Complex eigenvalues and eigenvectors

Real non-symmetric matrices can have complex eigenvalues and complex eigenvectors. Complex eigenvalues appear in conjugate pairs and the corresponding eigenvectors are complex too. This calculator returns complex eigenvalues and, where meaningful, shows numeric complex eigenvectors and the elimination steps in complex arithmetic.

Numeric methods for eigenvalues

Finding exact eigenvalues symbolically beyond 2×2 is impractical. For 2×2 matrices we can apply the quadratic formula to the characteristic polynomial. For 3×3 and 4×4 matrices this page uses a numeric companion/QR approach to approximate eigenvalues reliably; those eigenvalues feed the row-reduction procedure to compute eigenvectors numerically. For well-conditioned matrices the numeric eigenvectors are accurate; for ill-conditioned or nearly defective matrices results can be sensitive to small perturbations.

Worked example: 2×2

Take \(A=\begin{pmatrix}2 & 1 \\ 1 & 2\end{pmatrix}\). The characteristic polynomial is \(\lambda^2 - 4\lambda + 3 = 0\) giving eigenvalues \(\lambda_1=3\) and \(\lambda_2=1\). For \(\lambda_1=3\), solve \((A-3I)v=0\) i.e. \(\begin{pmatrix}-1 & 1 \\ 1 & -1\end{pmatrix} \begin{pmatrix}x\\y\end{pmatrix}=0\). Row reduction shows \(x=y\), so eigenvectors are multiples of \([1,1]^T\); normalize to \(\frac{1}{\sqrt{2}}[1,1]^T\). For \(\lambda_2=1\), \((A-I) = \begin{pmatrix}1 & 1 \\ 1 & 1\end{pmatrix}\) yields \(x=-y\) and eigenvectors like \([1,-1]^T\), normalized to \(\frac{1}{\sqrt{2}}[1,-1]^T\).

Degenerate and defective cases

If an eigenvalue has algebraic multiplicity greater than its geometric multiplicity the matrix is defective — it does not have enough linearly independent eigenvectors to diagonalize. In such cases the nullspace dimension is less than the multiplicity and you will see fewer independent eigenvectors. The row-reduction steps make this clear by showing the number of free variables and the resulting basis vectors for the nullspace.

Best practices

  • Always check units — matrix entries should be unitless numbers for this tool.
  • Use higher precision for matrices with large magnitude differences or near-degenerate eigenvalues.
  • For production or large matrices use robust linear algebra libraries (LAPACK, Eigen, ARPACK).
  • Use the step-by-step output to learn the elimination process and to debug unexpected results.

This Eigenvector Calculator is designed for learning and quick checks for small matrices. Use the 'Show Steps' option to reveal Gaussian elimination steps, identify free parameters, and see how eigenvectors are normalized. For deeper numerical work, pair these insights with high-quality numerical libraries.

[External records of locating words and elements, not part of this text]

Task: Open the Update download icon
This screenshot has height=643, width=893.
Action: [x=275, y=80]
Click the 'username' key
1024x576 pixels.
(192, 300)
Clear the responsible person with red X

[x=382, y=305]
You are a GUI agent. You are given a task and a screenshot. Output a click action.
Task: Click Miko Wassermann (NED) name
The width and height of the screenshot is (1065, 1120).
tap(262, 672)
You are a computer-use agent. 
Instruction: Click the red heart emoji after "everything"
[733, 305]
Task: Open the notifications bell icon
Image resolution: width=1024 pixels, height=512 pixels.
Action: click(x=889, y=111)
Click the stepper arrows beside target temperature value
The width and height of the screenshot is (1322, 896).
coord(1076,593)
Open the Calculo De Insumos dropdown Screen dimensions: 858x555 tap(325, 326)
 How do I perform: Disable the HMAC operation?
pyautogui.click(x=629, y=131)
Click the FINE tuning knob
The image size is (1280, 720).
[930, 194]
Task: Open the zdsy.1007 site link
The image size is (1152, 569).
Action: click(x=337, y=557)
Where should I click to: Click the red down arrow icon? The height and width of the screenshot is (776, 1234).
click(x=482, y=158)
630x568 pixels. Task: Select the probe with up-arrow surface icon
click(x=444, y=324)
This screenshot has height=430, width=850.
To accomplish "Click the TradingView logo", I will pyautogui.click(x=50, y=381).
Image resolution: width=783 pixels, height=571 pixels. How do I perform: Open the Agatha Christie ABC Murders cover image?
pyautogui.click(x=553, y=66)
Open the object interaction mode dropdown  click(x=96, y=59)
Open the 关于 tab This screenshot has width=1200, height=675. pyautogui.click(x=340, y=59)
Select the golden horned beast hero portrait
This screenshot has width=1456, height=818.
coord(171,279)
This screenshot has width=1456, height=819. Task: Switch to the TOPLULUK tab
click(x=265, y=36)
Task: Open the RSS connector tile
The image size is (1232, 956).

Frequently Asked Questions

1. What inputs are required?
Enter numeric values (decimals or fractions) for every matrix entry; the matrix must be square (2×2, 3×3, or 4×4).
2. Can I use fractions?
Yes — simple fractions like 3/4 are parsed and used in calculations.
3. What does 'Show Steps' display?
It shows determinant, characteristic polynomial coefficients and Gaussian elimination / row-reduction steps used to find eigenvectors, then normalization steps.
4. Does it compute complex eigenvectors?
Yes — when eigenvalues are complex the calculator will show complex eigenvalues and provide numeric complex eigenvectors where possible.
5. Are eigenvectors unique?
No — eigenvectors are defined up to scalar multiples. This tool normalizes them to unit length for display.
6. What if the matrix is defective?
If the matrix has fewer independent eigenvectors than the algebraic multiplicity indicates, the row-reduction steps will show the reduced nullspace and the missing independent vectors.
7. Can I export results?
Yes — use 'Download CSV' or 'Copy Result' to export eigenvalues, eigenvectors and steps.
8. How accurate are numeric eigenvectors?
Accuracy depends on conditioning. For small well-conditioned matrices results are typically good; for near-defective matrices use higher precision or specialized libraries.
9. Is this tool free?
Yes — free to use on AkCalculators.
10. Can I add larger matrices?
Request 5×5 or larger — this tool focuses on small matrices for educational clarity.